**Exercise directions**
The data is to be reproduced in full and without error.

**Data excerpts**

• • • • •

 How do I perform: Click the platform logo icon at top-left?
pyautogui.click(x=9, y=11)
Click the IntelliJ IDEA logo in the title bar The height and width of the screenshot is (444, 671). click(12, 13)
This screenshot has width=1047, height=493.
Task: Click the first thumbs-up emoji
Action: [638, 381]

• • • • •

**Expected answer**
 How do I perform: Click the platform logo icon at top-left?
pyautogui.click(x=9, y=11)
Click the IntelliJ IDEA logo in the title bar The height and width of the screenshot is (444, 671). click(12, 13)
This screenshot has width=1047, height=493.
Task: Click the first thumbs-up emoji
Action: [638, 381]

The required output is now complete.